* [Problem description]: Which lines in the records below hold the word "computer"? Copy each of them.

** Given data follows **

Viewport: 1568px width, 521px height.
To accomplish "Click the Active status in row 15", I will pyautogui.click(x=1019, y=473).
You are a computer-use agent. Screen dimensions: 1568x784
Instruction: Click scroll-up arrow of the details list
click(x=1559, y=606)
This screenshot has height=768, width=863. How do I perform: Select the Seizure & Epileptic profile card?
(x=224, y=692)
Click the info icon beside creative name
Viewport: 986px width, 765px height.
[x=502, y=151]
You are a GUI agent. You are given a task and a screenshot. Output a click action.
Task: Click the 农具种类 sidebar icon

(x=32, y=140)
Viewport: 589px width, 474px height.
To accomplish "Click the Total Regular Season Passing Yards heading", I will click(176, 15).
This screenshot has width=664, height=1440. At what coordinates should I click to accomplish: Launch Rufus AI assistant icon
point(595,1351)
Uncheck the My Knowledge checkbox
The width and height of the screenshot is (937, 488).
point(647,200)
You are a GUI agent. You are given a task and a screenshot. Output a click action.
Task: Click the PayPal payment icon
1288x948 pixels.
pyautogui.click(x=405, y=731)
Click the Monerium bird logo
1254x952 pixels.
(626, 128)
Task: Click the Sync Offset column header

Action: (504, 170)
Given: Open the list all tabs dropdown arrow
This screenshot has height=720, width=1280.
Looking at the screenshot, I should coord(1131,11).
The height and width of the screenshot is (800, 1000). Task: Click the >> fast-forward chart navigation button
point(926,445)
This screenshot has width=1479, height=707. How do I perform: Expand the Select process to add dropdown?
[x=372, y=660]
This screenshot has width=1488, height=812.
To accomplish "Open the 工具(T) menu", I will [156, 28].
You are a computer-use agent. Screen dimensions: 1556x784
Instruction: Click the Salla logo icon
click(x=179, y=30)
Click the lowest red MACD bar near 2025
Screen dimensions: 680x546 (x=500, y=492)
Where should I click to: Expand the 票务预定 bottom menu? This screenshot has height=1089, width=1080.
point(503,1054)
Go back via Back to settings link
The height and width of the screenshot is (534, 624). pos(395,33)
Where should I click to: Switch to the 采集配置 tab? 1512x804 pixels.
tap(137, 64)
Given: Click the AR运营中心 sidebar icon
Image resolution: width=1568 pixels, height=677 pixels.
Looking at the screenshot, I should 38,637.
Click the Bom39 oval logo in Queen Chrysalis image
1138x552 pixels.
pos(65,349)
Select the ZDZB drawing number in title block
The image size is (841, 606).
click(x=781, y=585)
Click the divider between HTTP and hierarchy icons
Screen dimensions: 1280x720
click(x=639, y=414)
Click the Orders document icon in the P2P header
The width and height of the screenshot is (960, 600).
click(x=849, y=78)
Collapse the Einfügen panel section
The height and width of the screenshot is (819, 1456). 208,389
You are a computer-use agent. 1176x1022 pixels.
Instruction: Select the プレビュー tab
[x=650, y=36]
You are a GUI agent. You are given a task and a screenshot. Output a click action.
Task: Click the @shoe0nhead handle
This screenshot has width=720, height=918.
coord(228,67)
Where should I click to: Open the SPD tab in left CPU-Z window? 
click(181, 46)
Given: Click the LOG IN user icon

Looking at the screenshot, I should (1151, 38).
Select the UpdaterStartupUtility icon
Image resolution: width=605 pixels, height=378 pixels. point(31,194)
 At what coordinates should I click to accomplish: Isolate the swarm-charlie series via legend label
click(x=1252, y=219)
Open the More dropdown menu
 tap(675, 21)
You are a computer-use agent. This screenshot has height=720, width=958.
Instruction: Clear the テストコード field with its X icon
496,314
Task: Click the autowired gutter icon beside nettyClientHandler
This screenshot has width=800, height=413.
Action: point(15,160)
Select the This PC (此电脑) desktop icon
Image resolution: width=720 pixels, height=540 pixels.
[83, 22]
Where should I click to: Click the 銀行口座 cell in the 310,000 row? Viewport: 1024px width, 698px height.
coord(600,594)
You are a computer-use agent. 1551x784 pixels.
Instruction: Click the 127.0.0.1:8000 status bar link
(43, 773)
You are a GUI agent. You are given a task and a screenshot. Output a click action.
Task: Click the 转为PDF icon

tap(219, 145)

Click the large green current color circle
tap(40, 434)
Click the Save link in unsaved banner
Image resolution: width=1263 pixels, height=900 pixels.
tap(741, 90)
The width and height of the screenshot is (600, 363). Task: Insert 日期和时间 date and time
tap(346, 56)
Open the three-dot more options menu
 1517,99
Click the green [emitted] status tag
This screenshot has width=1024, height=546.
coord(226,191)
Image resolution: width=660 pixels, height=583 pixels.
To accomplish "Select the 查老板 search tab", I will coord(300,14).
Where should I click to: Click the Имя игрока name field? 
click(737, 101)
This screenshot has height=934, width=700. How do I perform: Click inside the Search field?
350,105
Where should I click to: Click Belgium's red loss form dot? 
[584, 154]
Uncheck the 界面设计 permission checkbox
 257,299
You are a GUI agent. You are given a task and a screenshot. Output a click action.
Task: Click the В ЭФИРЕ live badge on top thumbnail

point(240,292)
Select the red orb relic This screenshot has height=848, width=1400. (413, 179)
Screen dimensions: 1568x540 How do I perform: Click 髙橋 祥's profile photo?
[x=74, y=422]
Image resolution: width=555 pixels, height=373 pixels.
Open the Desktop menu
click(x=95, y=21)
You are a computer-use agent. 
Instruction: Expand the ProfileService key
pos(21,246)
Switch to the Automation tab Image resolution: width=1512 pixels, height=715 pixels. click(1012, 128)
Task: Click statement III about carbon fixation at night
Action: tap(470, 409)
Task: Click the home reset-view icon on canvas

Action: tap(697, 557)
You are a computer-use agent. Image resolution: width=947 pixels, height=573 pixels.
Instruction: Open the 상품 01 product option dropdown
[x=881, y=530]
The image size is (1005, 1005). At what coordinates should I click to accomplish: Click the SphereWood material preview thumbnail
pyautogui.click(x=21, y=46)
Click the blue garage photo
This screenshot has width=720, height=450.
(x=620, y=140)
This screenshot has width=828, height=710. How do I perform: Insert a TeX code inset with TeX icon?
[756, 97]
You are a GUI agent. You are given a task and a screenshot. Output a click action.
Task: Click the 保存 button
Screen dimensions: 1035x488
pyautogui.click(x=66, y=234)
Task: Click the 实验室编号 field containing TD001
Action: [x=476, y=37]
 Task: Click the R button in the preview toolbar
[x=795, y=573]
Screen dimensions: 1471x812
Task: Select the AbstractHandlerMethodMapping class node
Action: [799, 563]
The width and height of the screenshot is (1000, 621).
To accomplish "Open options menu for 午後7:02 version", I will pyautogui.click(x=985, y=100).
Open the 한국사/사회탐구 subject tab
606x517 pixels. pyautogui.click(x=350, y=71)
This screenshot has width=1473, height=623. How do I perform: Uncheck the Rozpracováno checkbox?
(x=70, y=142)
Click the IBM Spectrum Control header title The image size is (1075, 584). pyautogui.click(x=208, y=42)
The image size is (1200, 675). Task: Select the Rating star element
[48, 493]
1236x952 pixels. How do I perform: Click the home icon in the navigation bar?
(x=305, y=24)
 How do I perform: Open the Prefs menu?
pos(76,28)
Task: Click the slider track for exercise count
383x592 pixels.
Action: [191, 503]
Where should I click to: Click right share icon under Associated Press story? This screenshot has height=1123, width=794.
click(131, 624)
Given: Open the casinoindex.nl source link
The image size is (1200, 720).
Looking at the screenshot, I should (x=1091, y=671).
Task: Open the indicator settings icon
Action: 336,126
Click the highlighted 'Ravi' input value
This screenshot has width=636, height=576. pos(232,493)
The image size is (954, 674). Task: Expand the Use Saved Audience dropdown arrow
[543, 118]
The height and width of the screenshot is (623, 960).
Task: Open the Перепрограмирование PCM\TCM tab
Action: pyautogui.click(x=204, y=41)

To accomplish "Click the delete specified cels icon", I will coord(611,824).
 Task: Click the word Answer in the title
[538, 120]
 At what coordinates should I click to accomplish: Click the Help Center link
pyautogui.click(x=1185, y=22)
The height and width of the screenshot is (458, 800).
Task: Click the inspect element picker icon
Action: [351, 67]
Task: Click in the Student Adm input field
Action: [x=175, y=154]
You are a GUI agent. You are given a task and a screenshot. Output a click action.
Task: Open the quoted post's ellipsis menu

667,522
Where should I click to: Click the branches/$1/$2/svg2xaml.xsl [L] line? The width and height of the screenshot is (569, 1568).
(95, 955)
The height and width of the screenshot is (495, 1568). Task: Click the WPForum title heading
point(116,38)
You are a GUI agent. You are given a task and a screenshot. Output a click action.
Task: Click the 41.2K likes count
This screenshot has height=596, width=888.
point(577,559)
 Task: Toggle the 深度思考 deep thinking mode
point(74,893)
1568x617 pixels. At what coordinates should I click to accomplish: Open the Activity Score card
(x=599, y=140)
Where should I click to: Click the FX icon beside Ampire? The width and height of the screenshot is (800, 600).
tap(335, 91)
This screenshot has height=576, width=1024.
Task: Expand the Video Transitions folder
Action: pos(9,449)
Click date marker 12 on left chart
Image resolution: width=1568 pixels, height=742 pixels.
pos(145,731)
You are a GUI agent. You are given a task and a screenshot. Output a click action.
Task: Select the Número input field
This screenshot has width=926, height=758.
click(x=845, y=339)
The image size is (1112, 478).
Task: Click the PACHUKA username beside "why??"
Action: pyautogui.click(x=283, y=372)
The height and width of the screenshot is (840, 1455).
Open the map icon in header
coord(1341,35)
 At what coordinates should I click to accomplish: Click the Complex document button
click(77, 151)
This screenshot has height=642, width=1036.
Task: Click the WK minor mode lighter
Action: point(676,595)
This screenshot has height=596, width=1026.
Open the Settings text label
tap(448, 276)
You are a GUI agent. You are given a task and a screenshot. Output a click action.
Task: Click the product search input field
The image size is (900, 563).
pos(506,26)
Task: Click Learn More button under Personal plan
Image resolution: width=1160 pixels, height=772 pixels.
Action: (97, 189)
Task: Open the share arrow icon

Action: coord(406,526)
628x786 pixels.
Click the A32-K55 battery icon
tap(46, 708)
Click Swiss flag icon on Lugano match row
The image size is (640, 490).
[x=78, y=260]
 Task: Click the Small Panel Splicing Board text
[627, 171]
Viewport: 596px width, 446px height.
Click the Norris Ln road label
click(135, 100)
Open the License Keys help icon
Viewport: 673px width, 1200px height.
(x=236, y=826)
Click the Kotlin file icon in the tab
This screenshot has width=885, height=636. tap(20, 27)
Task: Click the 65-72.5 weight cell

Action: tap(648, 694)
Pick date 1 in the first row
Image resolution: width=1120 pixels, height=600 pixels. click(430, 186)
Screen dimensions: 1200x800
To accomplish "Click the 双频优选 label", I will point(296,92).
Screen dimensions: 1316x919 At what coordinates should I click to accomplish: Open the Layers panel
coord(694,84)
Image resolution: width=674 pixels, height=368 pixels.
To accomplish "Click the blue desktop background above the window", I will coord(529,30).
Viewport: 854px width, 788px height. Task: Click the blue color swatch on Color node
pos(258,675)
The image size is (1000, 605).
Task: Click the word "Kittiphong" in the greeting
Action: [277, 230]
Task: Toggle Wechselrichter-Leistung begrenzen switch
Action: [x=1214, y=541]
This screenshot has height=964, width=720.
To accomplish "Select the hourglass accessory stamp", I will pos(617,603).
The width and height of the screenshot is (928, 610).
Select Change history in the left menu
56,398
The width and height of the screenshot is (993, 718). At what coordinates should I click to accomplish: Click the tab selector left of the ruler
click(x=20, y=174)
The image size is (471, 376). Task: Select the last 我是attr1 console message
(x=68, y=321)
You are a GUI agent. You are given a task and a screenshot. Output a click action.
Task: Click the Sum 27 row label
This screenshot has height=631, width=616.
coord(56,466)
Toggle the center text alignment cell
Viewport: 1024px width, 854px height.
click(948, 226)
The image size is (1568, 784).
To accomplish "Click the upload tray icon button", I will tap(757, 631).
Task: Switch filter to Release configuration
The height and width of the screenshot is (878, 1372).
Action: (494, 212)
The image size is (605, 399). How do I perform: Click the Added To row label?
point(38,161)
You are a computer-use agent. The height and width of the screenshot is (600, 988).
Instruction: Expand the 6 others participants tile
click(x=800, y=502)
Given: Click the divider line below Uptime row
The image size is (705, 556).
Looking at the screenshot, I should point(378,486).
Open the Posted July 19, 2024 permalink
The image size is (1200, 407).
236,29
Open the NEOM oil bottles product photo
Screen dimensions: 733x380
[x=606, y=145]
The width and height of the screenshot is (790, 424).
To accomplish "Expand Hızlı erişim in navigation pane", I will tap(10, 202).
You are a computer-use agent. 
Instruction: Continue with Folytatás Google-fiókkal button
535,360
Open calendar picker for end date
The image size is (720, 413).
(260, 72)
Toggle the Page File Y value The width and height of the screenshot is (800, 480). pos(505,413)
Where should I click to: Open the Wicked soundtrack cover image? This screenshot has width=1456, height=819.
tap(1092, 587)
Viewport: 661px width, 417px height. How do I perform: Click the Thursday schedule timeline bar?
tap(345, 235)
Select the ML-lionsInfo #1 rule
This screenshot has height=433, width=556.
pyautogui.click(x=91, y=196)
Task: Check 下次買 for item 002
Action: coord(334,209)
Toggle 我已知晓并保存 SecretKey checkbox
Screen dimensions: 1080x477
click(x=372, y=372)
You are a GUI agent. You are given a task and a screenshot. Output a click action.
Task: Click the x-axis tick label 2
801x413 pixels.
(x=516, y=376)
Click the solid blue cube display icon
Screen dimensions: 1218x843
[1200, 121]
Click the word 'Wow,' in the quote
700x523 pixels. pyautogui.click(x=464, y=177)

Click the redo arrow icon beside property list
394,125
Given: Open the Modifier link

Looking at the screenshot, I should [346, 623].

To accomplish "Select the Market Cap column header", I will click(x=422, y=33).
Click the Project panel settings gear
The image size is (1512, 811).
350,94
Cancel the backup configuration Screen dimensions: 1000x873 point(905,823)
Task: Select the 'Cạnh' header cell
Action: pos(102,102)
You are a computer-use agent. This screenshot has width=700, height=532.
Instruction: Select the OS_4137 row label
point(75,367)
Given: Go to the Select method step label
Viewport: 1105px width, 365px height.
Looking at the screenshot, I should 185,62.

** End of Given data **

* [Result]:
You are a computer-use agent. Screen dimensions: 1568x784
You are a computer-use agent. Screen dimensions: 1556x784
You are a computer-use agent. 1176x1022 pixels.
You are a computer-use agent. This screenshot has height=720, width=958.
You are a computer-use agent. 1551x784 pixels.
You are a computer-use agent. 
You are a computer-use agent. Image resolution: width=947 pixels, height=573 pixels.
You are a computer-use agent. The height and width of the screenshot is (600, 988).
You are a computer-use agent. 
You are a computer-use agent. This screenshot has width=700, height=532.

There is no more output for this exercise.